Whenever sequencing one of their records, there was no question that Page was the boss behind everything. He had been the one who founded the group, and even when some other producers had other ideas about how the band should sound in the mixing stages, it wasn’t uncommon for Page to be there every minute or show someone the door when he thought they had overstayed their welcome when making suggestions.

When going through their entire output, Physical Graffiti marks a strange middle ground for their music. Every single thing one could ask for in a Zeppelin album is accounted for somewhere on there, but when someone has captured their essence that well right out of the gate, where the hell are you supposed to go from there?

Although Page found his answer by turning up the guitars louder in the mix on Presence, they often started to feel slightly fractured. Robert Plant’s voice was far from the booming quality that most had known due to his car crash, and while In Through the Out Door gave fans some more adventurous tunes to latch onto like ‘Fool in the Rain’, it was also the moment where the keyboards started to become far more prominent in the mix.

That can be the kiss of death for any other band, but John Paul Jones always knew how to make his keyboard lines have the same amount of grit as Page’s guitar. It could be absolutely devastating when it wanted to be on tracks like ‘All My Love’, but considering how many great moments were downbeat, the album could have used a song like ‘Wearing and Tearing’ to bring some edge to the mix.

But for Page, it was always about what served the album correctly, and he wasn’t going to put a great song on the record if it didn’t complement the rest of them well, saying, “The album was so much lighter, it wouldn’t have fitted. ‘Wearing and Tearing’ was ‘One, two, three, four, charge.’ My goodness! It was like an assault. It wasn’t in character with something like ‘All My Love.’”

When it did finally see a release on Coda, though, it’s easy to see what Page meant. The song is fantastic in the context of being a compilation, but listening back to what they were doing at the time, this was the kind of riff that would have fit in better on something like Houses of the Holy, where the focus is both the dark and the light sides of their sound.

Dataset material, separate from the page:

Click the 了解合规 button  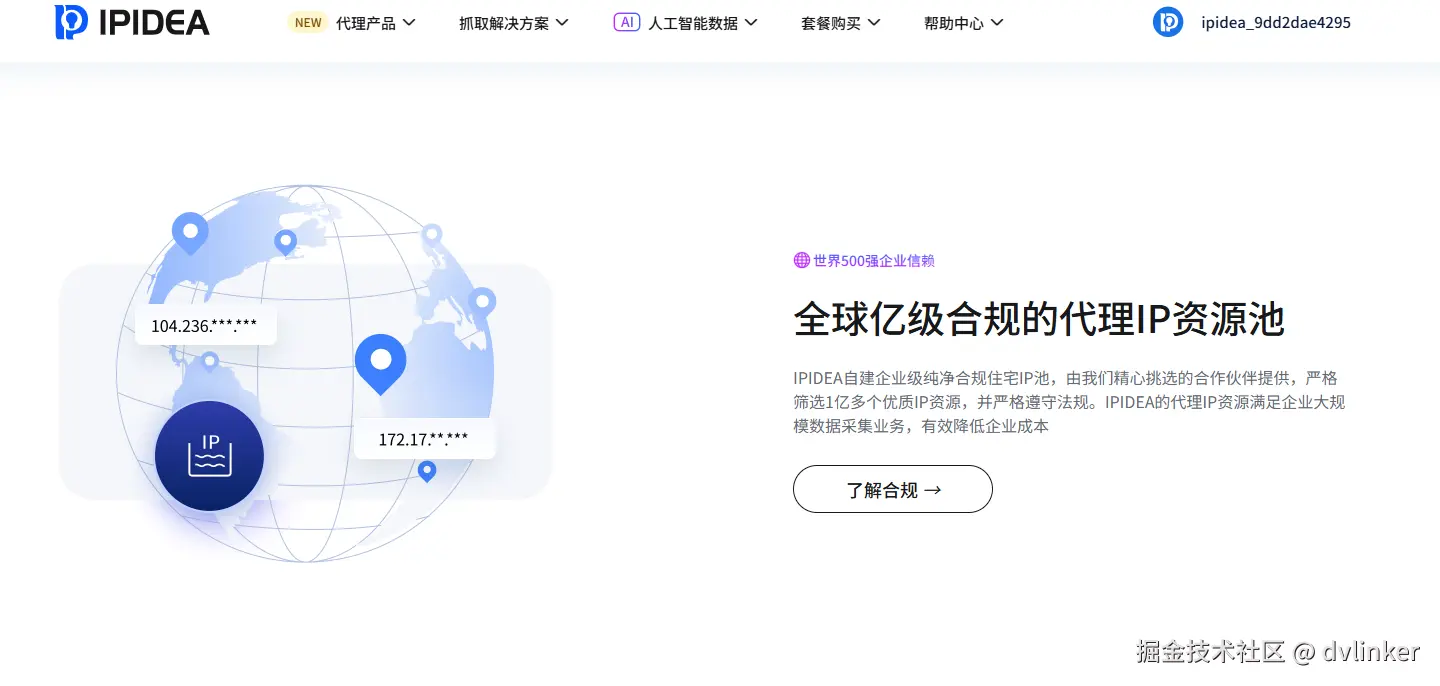point(893,489)
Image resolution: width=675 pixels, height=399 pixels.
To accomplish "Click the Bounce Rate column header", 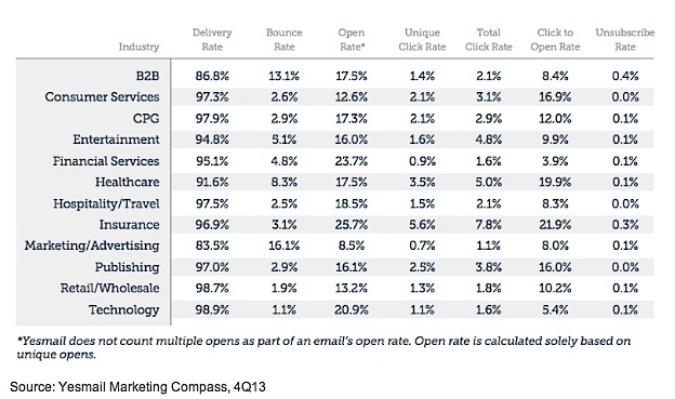I will (x=284, y=40).
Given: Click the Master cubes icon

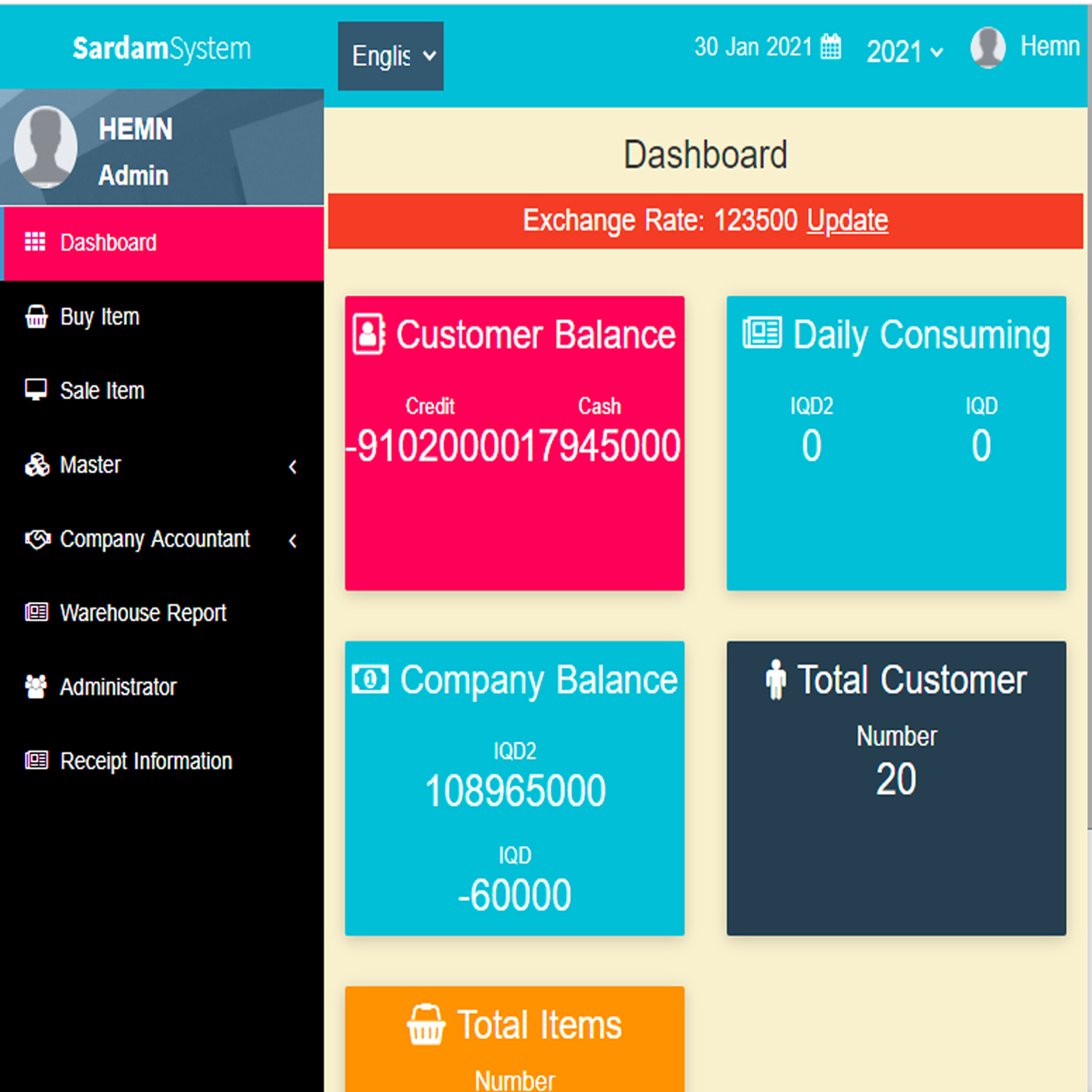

Hell, if the band hadn’t gone through having to make Coda to put a bow on their career after John Bonham’s passing, this could have been an excellent way for Page to kick off one of his solo albums as well. Zeppelin was always his baby, and he was never going to find his way out of its shadow, but had his collaboration with someone like David Coverdale had this tune, it may have been even more epic than it already was.